On Sun, 30 Nov 2003, David Schultz wrote:

> On Sat, Nov 29, 2003, Steve Kargl wrote:
> > On Sat, Nov 29, 2003 at 12:09:11AM -0800, David Schultz wrote:
> > > On Fri, Nov 28, 2003, Steve Kargl wrote:
> > > > Can the math functions round[fl]() be implemented in
> > > > terms of other math(3) functions and still conform to the
> > > > C99 and POSIX standard?  For example,
> > > > [code moved later]
> > >
> > > This looks correct to me at first glance, modulo possible problems
> > > with overflow.  ...
> >
> > I don't undrestand your overflow comment.  ceil[f]() can return Inf
> > and nan, but in those cases round[f]() should also return Inf and nan.
> > The two operations, (t-x) and (t+x), should yield a value in the
> > range [0,1).  I'll submit a PR with a man page.
>
> The concern was that ceil() could round a number up to infinity
> when round() is supposed to round the number down.  But now that I
> think about it at a reasonable hour, this concern is clearly
> bogus.  In base two floating point representations, there isn't
> enough precision to get numbers that large with nonzero fractional
> parts.

It's not completely obvious.  I thought of it soon but wondered if I
thought of all the cases.  Steve's remark about Infs and NaNs points
to possible problems:

> > > > #include <math.h>
> > > >
> > > > float roundf(float x) {
> > > > 	float t;
> > > > 	if (x >= 0.0) {

Suppose x is a NaN.  Then it will compare strangely with everything and
we won't get here.

> > > > 		t = ceilf(x);
> > > > 		if ((t - x) > 0.5) t -= 1.0;
> > > > 		return t;
> > > > 	} else {

We get here for NaNs.

> > > > 		t = ceilf(-x);

And we really shouldn't do arithmetic on the NaNs.  ceilf() should return
its arg for a NaN, but it's not clear what happens for -x.  Well, I checked
what happens starting with the QNaN x= 0.0 / 0.0.  Almost everything is
broken:
- gcc miscomputes 0.0 / 0.0 at compile time.  It gives a positive NaN, but
  the npx would give a negative NaN ("Real Indefinite" = the same one except
  with the opposite sign).
- gcc invalidly optimizes -x by ORing in the sign bit (even without -O).
  It should do the same as the npx (which is to not change anything).
- printf() doesn't print the sign bit for NaNs.
- C99 requires printf() to misspell "NaN" as "nan"

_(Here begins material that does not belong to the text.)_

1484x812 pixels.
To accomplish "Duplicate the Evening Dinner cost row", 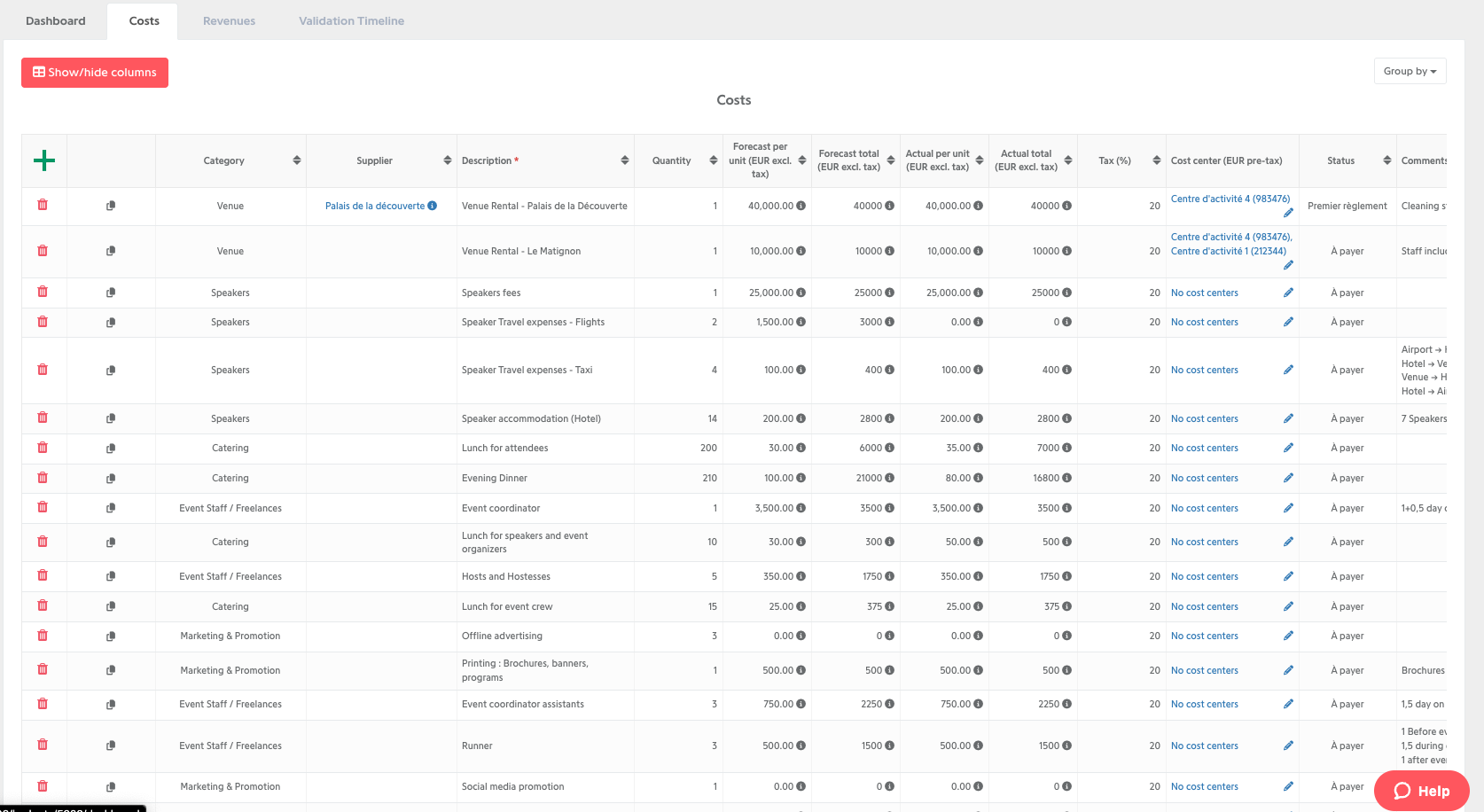I will pyautogui.click(x=111, y=479).
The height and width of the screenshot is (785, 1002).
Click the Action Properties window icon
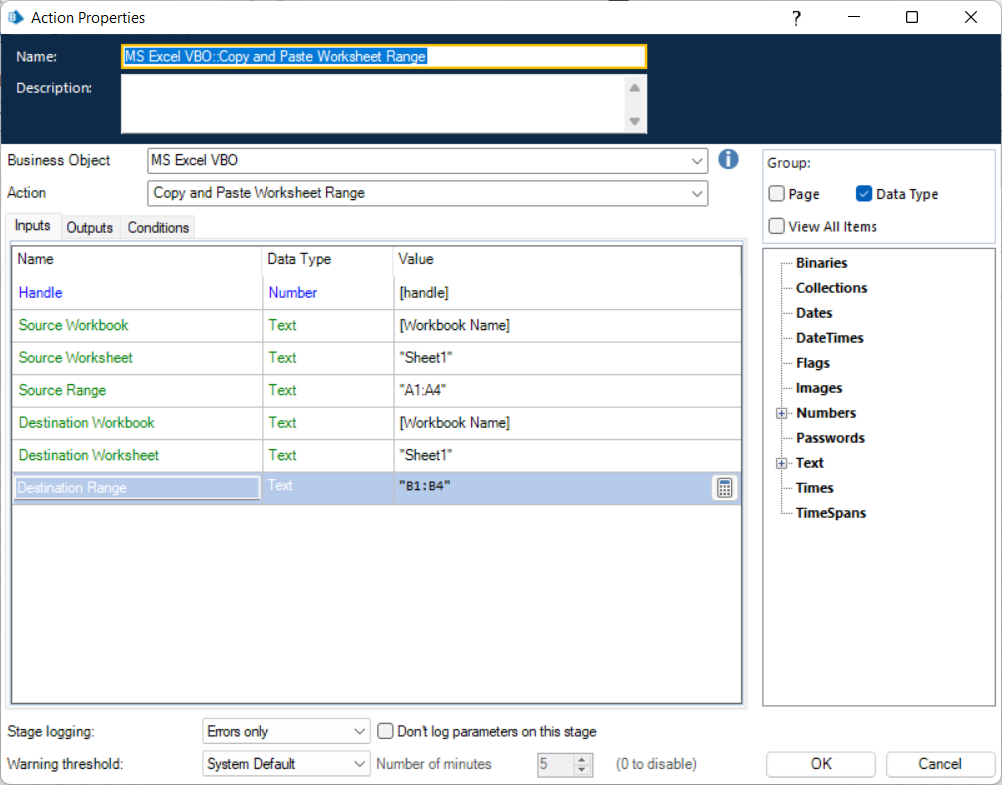[x=16, y=18]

> > > > 		if ((t + x) > 0.5) t -= 1.0;
> > > > 		return -t;

Now if x is NaN, t is NaN and we do lots of arithmetic on it.  I think
gcc's invalild optimizations cancel out so NaNs will be returned unchanged.
This is not clear :-).

> > > > 	}
> > > > }

All the other corner cases need to be checked.  It's possibly to check
all 2^32 cases for floats (once you know the correct results).

Other things to check: setting of exception flags.  I'm not sure if the
settings by ceil() are the right ones and the only ones.

Bruce